The programme has already seen a dramatic reduction in child deaths from Zanzibar to Zambia – partly because more children under five are sleeping under insecticide- treated bed nets. “Vaccines will always be the most cost-effective long-term solution for many diseases,” says Dr Chitnis. “But vaccines are difficult to make and need sustained funding.” But the global teams fighting against disease are gaining ground:
- Deaths from measles have dropped by more than two- thirds to less than 200,000 between 2000 and 2007.
- Deaths from AIDS fell from 2.2 million in 2005 to 2 million in 2007.
- Polio is on the verge of elimination there were less than 2,000 cases in 2008.

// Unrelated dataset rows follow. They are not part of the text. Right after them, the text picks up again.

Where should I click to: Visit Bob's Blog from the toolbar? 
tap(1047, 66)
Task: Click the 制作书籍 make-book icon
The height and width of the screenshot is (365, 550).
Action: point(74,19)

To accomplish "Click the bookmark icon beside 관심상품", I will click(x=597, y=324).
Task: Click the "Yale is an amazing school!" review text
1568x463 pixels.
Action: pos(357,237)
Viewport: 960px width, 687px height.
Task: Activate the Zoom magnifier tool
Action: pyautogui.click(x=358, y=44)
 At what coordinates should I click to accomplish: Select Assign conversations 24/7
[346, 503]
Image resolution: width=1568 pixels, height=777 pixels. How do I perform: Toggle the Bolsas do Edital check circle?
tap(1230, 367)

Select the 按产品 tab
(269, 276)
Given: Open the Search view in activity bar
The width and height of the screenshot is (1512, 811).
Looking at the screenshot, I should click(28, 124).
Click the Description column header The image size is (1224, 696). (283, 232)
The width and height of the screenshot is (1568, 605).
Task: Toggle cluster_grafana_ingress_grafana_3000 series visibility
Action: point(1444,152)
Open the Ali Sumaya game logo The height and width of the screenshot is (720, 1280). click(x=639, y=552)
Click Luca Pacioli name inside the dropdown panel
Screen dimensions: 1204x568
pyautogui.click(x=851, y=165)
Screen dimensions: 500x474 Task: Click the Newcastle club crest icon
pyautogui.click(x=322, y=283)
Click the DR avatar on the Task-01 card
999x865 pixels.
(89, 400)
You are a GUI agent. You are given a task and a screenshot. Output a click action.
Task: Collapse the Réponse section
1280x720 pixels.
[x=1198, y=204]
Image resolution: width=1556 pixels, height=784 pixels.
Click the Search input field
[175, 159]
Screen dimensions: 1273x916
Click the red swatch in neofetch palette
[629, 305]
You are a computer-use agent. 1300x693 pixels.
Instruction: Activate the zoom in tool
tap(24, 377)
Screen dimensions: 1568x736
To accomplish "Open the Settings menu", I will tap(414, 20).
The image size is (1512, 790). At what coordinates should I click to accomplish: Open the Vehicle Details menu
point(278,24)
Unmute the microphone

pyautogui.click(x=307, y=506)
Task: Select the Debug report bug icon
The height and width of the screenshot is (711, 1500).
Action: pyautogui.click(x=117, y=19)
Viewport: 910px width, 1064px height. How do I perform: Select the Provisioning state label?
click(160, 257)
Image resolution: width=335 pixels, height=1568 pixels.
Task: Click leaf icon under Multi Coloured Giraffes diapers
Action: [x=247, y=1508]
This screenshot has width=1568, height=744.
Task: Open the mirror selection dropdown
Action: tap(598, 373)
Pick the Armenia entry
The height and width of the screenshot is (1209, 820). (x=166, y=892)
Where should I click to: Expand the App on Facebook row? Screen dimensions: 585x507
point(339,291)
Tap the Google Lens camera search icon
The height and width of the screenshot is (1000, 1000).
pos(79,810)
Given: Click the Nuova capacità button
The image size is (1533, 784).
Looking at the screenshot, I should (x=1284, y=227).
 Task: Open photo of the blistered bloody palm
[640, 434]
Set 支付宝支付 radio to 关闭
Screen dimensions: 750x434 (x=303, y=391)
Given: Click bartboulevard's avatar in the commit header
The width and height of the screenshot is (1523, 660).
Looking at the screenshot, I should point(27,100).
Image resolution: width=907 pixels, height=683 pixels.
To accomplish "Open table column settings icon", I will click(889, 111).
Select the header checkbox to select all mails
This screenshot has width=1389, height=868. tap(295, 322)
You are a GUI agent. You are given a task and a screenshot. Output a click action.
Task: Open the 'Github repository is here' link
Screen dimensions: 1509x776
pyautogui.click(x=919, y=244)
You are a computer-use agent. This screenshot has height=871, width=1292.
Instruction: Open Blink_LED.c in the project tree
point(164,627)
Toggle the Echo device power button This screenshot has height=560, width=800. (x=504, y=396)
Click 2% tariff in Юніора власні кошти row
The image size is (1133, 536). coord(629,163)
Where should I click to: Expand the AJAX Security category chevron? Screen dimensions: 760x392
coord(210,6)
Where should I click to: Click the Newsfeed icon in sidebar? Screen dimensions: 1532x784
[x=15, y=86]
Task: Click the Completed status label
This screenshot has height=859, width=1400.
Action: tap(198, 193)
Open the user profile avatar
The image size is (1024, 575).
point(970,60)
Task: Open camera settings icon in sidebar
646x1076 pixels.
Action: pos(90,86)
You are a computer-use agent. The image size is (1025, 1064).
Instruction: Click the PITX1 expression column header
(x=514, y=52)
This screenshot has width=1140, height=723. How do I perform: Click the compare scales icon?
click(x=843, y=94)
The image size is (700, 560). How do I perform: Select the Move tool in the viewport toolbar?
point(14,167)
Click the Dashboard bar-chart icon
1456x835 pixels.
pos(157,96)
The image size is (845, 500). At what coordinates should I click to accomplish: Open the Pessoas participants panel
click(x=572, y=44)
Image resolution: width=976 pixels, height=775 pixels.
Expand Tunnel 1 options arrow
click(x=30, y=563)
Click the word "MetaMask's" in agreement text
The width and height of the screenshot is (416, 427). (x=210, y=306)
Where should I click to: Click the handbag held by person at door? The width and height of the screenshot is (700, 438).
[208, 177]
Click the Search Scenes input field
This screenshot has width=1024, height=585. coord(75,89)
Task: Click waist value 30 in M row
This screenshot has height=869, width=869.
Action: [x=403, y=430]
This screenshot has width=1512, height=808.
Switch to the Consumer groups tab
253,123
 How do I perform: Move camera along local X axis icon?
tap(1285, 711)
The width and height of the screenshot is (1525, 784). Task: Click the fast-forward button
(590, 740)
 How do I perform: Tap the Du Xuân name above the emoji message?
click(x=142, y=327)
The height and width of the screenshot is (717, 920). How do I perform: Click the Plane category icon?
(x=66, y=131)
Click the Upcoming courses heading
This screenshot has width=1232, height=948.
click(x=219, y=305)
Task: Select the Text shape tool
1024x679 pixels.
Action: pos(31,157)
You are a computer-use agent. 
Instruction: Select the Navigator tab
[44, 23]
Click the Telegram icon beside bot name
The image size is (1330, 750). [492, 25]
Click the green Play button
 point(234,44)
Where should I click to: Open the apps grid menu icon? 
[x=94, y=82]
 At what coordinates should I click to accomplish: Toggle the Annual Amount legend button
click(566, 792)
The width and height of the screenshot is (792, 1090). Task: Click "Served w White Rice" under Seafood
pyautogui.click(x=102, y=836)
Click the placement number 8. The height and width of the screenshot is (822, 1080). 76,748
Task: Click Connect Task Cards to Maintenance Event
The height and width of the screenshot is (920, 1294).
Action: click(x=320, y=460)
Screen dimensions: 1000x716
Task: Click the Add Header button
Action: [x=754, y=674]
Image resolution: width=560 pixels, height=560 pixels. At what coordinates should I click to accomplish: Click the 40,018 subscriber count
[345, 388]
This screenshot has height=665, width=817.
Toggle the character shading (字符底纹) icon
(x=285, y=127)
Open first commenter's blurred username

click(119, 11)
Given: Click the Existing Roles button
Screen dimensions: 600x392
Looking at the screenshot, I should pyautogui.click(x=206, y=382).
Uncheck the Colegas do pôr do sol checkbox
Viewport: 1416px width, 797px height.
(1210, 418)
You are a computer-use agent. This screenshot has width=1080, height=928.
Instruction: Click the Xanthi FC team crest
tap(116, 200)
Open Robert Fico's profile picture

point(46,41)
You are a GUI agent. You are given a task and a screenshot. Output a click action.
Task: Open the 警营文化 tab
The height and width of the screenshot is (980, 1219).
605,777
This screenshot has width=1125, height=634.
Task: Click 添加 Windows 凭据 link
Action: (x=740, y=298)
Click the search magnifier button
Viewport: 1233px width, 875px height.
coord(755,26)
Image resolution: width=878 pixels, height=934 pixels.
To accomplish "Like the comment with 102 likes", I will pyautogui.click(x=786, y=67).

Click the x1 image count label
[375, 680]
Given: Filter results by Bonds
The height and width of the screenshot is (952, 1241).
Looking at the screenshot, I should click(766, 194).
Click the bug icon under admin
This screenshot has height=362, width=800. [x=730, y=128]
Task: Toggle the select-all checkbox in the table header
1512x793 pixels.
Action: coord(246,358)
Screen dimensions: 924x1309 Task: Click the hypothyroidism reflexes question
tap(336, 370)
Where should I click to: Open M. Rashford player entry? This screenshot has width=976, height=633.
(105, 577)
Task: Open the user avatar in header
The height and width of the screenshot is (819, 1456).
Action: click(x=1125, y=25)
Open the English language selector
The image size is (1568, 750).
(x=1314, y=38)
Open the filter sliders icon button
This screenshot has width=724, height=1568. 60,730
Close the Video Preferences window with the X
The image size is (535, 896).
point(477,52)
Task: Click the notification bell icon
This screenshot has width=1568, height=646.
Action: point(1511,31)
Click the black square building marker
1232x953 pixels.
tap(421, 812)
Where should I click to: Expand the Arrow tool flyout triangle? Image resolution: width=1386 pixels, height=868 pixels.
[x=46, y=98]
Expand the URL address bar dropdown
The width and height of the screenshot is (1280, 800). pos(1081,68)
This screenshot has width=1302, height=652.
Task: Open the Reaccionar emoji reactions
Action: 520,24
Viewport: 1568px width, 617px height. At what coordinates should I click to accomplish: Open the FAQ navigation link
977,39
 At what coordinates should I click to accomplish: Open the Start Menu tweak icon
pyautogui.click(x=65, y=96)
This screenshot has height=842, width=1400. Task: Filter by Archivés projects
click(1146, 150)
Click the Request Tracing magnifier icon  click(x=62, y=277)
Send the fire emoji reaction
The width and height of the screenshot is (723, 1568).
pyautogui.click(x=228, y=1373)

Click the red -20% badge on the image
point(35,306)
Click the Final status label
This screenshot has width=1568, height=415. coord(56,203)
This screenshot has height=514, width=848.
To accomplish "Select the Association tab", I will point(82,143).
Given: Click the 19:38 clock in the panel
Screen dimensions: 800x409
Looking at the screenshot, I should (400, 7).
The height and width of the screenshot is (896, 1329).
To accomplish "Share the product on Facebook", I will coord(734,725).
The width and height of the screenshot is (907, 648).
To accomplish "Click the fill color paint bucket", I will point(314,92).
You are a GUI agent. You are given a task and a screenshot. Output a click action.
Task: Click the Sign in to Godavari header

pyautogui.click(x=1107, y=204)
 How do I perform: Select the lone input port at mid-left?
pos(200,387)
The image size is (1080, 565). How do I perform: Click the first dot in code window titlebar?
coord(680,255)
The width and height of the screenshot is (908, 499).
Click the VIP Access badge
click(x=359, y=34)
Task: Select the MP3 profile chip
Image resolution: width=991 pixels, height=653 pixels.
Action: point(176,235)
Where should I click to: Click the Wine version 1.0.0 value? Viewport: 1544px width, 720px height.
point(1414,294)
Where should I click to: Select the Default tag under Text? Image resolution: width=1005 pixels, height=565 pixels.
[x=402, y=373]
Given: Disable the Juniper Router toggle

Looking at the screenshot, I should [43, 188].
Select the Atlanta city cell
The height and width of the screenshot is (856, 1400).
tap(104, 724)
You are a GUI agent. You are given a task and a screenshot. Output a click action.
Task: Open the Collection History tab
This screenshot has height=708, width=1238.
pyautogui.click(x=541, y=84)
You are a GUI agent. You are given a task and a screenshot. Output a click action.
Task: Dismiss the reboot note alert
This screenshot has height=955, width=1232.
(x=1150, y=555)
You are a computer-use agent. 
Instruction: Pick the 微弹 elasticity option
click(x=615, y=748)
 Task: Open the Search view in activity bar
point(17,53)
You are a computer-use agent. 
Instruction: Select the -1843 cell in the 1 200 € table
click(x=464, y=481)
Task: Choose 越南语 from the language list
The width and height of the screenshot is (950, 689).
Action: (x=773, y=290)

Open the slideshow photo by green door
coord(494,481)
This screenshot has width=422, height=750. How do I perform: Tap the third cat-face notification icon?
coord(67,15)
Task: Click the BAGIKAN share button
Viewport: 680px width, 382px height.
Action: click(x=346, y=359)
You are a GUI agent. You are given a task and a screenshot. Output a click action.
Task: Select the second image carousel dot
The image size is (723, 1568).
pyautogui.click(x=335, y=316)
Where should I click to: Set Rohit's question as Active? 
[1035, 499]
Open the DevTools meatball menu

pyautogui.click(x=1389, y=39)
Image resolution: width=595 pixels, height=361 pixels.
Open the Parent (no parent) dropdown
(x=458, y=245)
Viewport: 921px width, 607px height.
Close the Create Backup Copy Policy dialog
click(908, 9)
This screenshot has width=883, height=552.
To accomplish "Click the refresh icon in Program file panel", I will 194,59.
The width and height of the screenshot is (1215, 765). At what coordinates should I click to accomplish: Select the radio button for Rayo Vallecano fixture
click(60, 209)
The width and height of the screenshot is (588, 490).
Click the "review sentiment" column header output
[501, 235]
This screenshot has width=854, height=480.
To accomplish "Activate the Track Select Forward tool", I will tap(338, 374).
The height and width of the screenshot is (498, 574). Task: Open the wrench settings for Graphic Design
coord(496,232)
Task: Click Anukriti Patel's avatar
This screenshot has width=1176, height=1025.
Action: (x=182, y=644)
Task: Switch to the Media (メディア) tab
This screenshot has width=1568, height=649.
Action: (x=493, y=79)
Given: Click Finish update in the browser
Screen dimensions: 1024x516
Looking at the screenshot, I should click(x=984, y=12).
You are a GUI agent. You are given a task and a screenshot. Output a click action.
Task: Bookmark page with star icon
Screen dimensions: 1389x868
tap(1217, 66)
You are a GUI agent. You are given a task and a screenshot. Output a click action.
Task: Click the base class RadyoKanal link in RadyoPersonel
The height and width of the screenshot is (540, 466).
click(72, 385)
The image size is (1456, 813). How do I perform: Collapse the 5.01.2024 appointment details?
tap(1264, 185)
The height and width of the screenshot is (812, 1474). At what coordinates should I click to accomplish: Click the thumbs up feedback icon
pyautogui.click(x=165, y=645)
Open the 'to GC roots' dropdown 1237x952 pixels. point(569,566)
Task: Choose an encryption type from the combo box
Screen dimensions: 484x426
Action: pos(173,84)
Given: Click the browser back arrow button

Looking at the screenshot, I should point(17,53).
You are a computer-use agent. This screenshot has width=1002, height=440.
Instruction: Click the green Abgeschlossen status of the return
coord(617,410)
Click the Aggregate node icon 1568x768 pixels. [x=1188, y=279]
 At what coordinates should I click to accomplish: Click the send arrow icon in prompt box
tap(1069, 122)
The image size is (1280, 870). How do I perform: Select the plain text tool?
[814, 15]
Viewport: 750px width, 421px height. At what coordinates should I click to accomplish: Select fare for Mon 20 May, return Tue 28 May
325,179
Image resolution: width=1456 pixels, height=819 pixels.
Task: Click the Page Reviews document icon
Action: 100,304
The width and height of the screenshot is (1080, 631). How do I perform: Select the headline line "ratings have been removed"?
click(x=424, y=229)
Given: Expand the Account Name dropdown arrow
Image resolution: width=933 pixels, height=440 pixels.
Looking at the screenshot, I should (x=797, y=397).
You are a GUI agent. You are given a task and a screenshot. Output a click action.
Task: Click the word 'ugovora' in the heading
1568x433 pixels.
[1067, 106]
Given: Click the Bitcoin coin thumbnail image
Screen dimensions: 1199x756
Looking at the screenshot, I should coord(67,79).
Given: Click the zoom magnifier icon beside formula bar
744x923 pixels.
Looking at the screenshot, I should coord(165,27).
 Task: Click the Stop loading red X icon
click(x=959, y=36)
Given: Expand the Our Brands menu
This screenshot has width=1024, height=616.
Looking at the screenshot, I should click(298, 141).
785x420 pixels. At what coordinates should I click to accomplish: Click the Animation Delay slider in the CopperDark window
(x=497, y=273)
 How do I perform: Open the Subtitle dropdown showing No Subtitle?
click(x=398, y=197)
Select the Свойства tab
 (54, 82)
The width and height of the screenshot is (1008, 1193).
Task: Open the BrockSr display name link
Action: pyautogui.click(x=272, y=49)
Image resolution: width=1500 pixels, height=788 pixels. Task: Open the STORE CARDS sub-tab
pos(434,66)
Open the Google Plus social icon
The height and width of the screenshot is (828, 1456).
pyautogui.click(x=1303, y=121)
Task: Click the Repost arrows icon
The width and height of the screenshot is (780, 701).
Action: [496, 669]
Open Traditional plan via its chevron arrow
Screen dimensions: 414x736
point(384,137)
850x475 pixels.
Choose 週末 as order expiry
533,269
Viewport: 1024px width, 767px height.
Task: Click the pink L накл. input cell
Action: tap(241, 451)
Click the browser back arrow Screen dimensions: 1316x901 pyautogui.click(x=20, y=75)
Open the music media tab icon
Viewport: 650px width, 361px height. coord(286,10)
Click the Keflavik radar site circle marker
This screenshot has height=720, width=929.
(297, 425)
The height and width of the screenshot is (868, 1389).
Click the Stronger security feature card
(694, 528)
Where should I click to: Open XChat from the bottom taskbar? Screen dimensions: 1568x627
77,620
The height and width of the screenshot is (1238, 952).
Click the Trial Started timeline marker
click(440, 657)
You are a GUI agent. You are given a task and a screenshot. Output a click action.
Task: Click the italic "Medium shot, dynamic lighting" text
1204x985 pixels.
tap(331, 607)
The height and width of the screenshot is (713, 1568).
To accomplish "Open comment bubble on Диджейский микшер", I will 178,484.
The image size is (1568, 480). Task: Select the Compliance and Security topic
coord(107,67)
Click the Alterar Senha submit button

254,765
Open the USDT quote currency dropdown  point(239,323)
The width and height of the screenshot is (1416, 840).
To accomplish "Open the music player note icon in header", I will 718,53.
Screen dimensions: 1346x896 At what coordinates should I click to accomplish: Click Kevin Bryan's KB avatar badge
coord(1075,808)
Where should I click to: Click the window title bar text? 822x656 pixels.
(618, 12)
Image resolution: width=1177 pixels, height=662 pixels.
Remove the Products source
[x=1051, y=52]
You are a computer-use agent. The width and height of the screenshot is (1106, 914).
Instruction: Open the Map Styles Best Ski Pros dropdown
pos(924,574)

And there are wider benefits than strictly medical ones. Healthy people are better able to work and learn than the sick, thus benefiting the economy. Health interventions can also help prevent more families falling further into poverty. Getting sick can be devastating for an entire family because they must pay out-of-pocket for doctors, hospitalisation and medication, and also lose income by stopping work to care for their sick relative. Some households rapidly run into debt simply by buying over-the-counter drugs for childhood fevers.
“5. RESEARCH DRIVES DEVELOPMENT”
Over a decade ago, the virulent African mosaic virus blighted almost a quarter of all cassava, a root vegetable which is staple food for families and smallholder farmers across Africa.
However, new cassava varieties, resistant to both the virus and drought, were developed by researchers at the National Agricultural Research Organisation, a Ugandan research institute.
A trial among 1,500 smallholder farmers achieved up to nine- times the yield of older varieties. This convinced, 6,000, habitually sceptical, farmers to grow this new type of cassava, and even invest in machinery to turn the tubers into crisps and generate more income.
Research like this is a vital driver for development. Not only does research help discover new crop varieties and new drugs, it also tells us how plant, animal and human diseases spread. And it leads to the development of new technologies and methods, besides providing important social information about communities in order to make aid more effective.
For maximum benefit, more research needs to be focused on the poor. For example, at present, only 10% of the global spend on health research examines issues affecting the poorest (90%) of the world’s population.